**Problem details**
The material below holds pictures, which are to be left out; copy exactly the lines from the one with "Cómo Descargar la Factura Italika (198, 1884)" through the one with "MRI (259, 755)".

(Material for this task Opens)

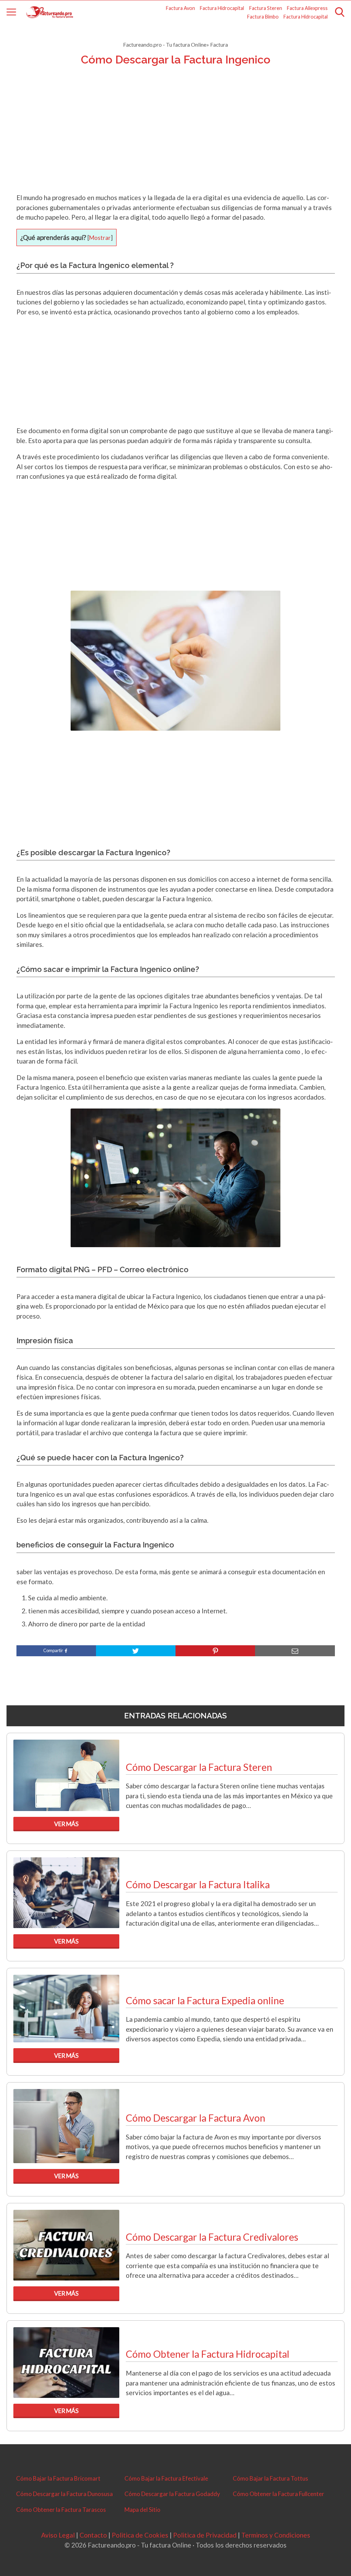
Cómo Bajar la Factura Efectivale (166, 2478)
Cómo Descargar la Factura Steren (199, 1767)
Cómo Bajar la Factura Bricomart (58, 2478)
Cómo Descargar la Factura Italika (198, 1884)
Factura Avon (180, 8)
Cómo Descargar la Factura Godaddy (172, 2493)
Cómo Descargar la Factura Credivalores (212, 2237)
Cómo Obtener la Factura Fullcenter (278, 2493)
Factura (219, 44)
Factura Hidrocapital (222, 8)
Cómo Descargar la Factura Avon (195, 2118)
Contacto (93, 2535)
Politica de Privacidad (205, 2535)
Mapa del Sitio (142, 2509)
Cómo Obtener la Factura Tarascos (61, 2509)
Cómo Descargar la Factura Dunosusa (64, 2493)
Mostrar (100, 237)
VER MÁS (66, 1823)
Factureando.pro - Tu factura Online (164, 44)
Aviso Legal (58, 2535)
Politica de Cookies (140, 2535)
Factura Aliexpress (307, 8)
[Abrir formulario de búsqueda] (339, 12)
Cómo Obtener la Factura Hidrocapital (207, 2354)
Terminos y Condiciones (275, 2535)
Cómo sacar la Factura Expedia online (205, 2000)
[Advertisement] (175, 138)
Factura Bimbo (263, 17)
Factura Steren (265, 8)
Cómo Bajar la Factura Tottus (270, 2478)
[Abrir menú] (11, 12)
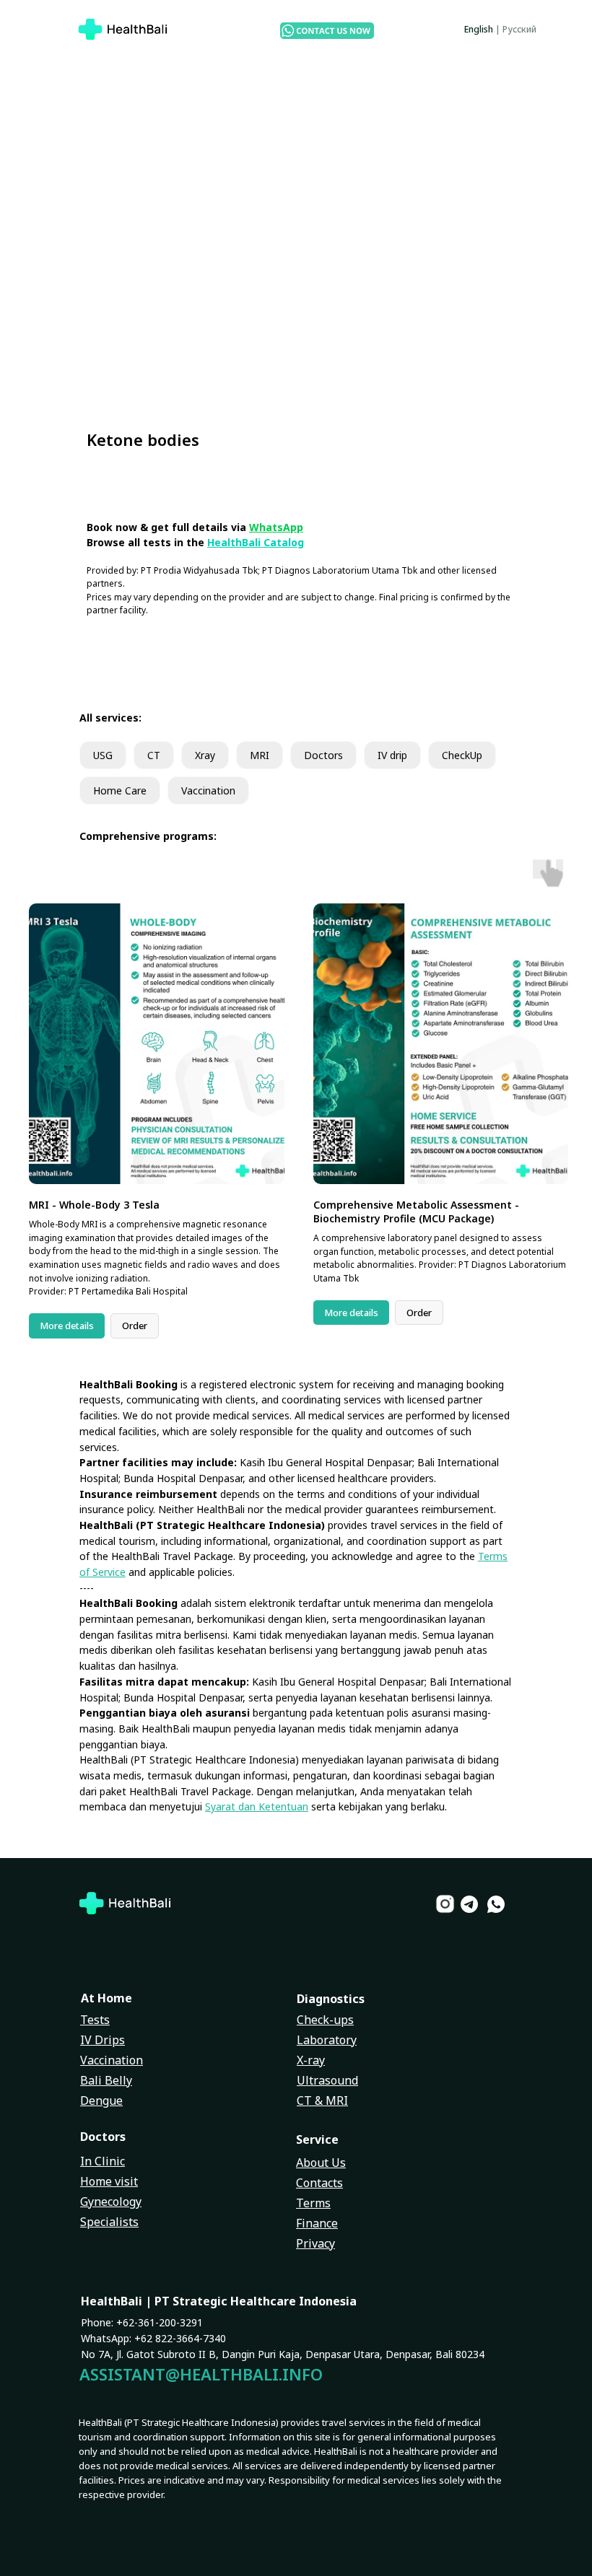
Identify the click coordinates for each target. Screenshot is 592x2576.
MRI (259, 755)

(Material for this task Closes)
(Material for this task Opens)

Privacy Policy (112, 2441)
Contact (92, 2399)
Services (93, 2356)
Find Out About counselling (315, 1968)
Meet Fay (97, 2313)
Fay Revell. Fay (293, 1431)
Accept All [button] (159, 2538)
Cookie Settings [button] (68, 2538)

(Material for this task Closes)

**Your solution**
Cómo Descargar la Factura Italika (198, 1884)
Factura Avon (180, 8)
Cómo Descargar la Factura Godaddy (172, 2493)
Cómo Descargar la Factura Credivalores (212, 2237)
Cómo Obtener la Factura Fullcenter (278, 2493)
Factura (219, 44)
Factura Hidrocapital (222, 8)
Cómo Descargar la Factura Avon (195, 2118)
Contacto (93, 2535)
Politica de Privacidad (205, 2535)
Mapa del Sitio (142, 2509)
Cómo Obtener la Factura Tarascos (61, 2509)
Cómo Descargar la Factura Dunosusa (64, 2493)
Mostrar (100, 237)
VER MÁS (66, 1823)
Factureando.pro - Tu factura Online (164, 44)
Aviso Legal (58, 2535)
Politica de Cookies (140, 2535)
Factura Aliexpress (307, 8)
[Abrir formulario de búsqueda] (339, 12)
Cómo Obtener la Factura Hidrocapital (207, 2354)
Terminos y Condiciones (275, 2535)
Cómo sacar la Factura Expedia online (205, 2000)
[Advertisement] (175, 138)
Factura Bimbo (263, 17)
Factura Steren (265, 8)
Cómo Bajar la Factura Tottus (270, 2478)
[Abrir menú] (11, 12)
Identify the click coordinates for each target. Screenshot is 592x2576.
MRI (259, 755)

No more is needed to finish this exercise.